Who decides that these so called interventional procedures will be done by a Cardiologist and NOT by a Cardiothoracic Surgeon???.....Shouldn't this field go to the CTS?...I mean it is an Invasive procedure and call it whatever you want, it is simply a type of "Surgery"...and "Surgeons" should be the right people to do it!....Who decided to give this in the hands of the Cardiologist?

U mad?
 
Who decides that these so called interventional procedures will be done by a Cardiologist and NOT by a Cardiothoracic Surgeon???.....Shouldn't this field go to the CTS?...I mean it is an Invasive procedure and call it whatever you want, it is simply a type of "Surgery"...and "Surgeons" should be the right people to do it!....Who decided to give this in the hands of the Cardiologist?

The most disappointing thing about this post is that now we're going to have to wait for your 2nd post before we get the cheap viagra/free porn spam you meant to include in your sig.

Bad spammer....no donut.
 
I'd like to ask a legitimate question, if that's alright - if one prefers the more hands on aspects of dealing with cardiovascular disease, which of these two fields would be more rewarding? I don't quite see it as black and white (but perhaps that's down to MSIIi inexperience).

Would someone interested in more hands on work, given the state of CTS, be advised to do interventional cardiology?

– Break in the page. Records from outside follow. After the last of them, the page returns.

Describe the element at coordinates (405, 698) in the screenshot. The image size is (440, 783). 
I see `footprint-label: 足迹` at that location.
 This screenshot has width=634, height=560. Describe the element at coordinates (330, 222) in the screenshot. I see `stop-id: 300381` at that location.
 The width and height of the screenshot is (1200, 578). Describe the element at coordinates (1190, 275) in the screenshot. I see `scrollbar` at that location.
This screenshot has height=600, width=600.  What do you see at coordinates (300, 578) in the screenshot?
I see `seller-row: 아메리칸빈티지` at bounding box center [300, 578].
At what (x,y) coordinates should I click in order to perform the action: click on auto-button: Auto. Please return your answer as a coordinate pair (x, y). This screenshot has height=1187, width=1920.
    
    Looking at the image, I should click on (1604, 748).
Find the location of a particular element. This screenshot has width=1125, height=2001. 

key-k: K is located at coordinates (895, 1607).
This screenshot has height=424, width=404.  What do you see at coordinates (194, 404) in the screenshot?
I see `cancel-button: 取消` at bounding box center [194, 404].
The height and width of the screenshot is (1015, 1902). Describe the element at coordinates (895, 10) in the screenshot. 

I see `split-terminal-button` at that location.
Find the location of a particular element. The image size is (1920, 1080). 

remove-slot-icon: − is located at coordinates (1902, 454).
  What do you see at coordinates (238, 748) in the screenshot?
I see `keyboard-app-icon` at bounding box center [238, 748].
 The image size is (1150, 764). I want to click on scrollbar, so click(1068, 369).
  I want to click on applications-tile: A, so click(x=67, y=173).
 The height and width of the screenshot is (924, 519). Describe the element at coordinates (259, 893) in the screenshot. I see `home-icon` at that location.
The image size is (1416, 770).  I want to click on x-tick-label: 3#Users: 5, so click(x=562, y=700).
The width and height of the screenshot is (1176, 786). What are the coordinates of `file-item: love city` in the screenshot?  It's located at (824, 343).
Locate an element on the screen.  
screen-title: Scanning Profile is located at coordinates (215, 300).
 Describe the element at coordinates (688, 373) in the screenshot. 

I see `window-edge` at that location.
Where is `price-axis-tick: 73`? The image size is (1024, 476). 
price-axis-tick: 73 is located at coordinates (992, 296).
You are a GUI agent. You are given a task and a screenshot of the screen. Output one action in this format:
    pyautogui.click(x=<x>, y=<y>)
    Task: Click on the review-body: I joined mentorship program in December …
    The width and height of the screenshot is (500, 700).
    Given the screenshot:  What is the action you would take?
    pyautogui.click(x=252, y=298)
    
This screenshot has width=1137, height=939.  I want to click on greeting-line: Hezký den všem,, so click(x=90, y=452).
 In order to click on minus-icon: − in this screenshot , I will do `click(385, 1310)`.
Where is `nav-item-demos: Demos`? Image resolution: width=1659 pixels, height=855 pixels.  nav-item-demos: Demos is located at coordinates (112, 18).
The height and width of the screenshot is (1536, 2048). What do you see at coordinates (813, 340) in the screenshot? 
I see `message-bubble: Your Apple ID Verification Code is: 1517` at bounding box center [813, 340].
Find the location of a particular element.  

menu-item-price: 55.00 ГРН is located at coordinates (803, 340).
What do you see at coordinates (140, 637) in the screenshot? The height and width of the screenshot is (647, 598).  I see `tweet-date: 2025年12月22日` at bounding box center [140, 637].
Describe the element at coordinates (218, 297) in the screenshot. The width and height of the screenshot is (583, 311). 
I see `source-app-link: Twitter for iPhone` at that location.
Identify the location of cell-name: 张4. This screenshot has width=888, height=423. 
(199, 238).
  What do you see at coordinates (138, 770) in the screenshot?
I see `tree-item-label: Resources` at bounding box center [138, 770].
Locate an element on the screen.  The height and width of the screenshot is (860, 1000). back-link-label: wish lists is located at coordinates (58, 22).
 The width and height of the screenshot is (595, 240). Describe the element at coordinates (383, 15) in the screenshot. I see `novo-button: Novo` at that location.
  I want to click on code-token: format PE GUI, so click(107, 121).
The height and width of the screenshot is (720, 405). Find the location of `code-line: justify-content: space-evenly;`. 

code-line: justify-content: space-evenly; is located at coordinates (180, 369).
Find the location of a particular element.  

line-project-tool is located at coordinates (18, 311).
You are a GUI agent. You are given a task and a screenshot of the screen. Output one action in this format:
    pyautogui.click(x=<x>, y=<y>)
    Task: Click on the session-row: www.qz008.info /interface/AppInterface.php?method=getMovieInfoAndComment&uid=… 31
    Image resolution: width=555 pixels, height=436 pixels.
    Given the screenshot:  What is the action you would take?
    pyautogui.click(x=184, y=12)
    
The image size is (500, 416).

Any insight would be much appreciated!
 
I'd like to ask a legitimate question, if that's alright - if one prefers the more hands on aspects of dealing with cardiovascular disease, which of these two fields would be more rewarding? I don't quite see it as black and white (but perhaps that's down to MSIIi inexperience).

Would someone interested in more hands on work, given the state of CTS, be advised to do interventional cardiology?

Any insight would be much appreciated!

no...IC is not surgery. Do surgery if you want to be a surgeon. There are plenty of other fields on surgery that arent on the down swing.